By using these resources, you’ll be able to gain the skills necessary to leverage Nextflow in your genomic data analysis workflows and harness its full potential for automation and scalability.

---

## **Install required software**

The only additional tools required for this submodule is **Nextflow**. All the tools required for the Nextflow workflow have already been installed and described in the previous submodules. To install Nextflow see the official documentation https://www.nextflow.io/docs/latest/install.html.


## Run the Nextflow Workflow

### Overview

Next we will run a bash command that initiates the Nextflow workflow on a directory containing raw FASTQ files. Each of these paired FASTQ files represents the sequencing data genearted from unique isolates. We begin by listing the contents of the directory and then proceed with executing the Nextflow workflow.
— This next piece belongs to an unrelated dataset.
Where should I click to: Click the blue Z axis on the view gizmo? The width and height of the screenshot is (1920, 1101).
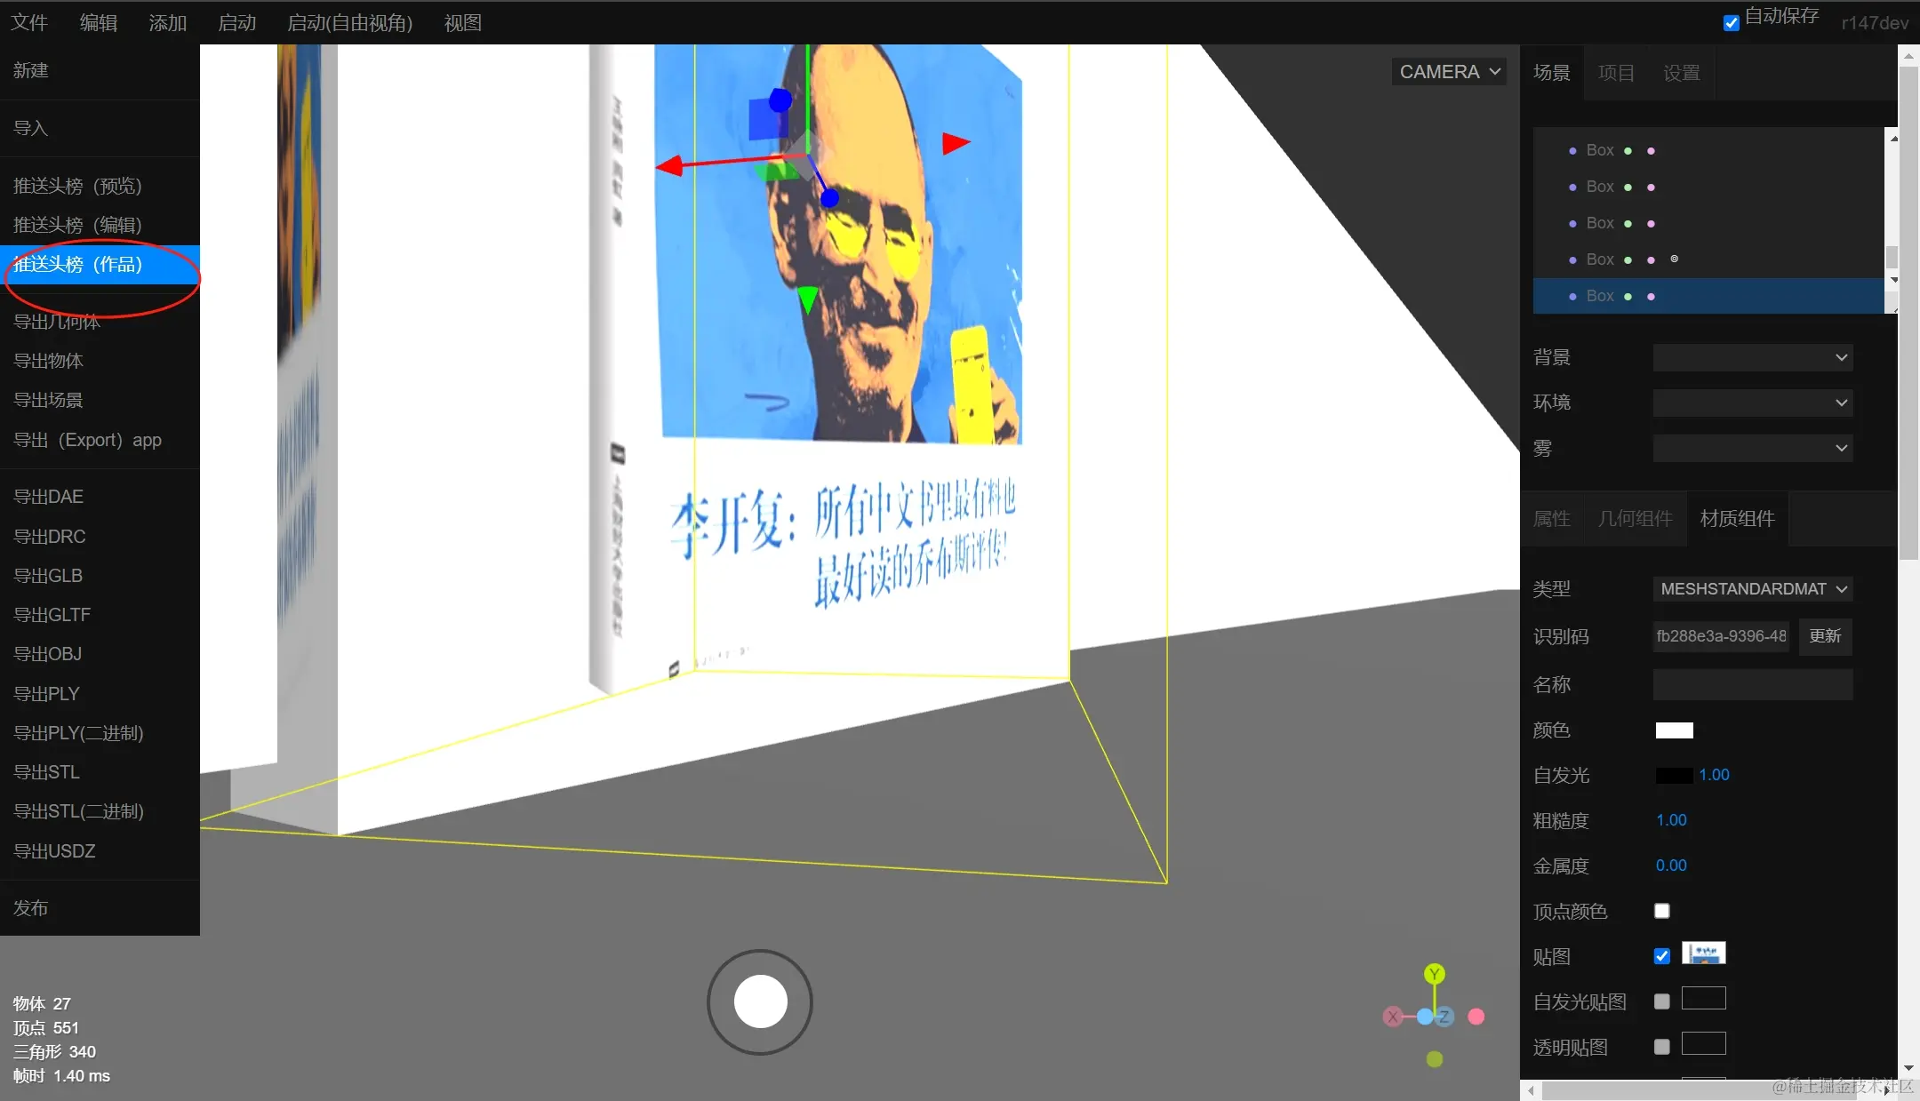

This workflow automates all the steps from Submodules 1 and 2, ensuring a seamless process. Nextflow intelligently determines which steps can be executed concurrently (e.g., BLAST and BWA read mapping) and which steps require prior completion of others (e.g., running BlobTools after BLAST and related processes finish).

First lets take a quick look at the nextflow code format.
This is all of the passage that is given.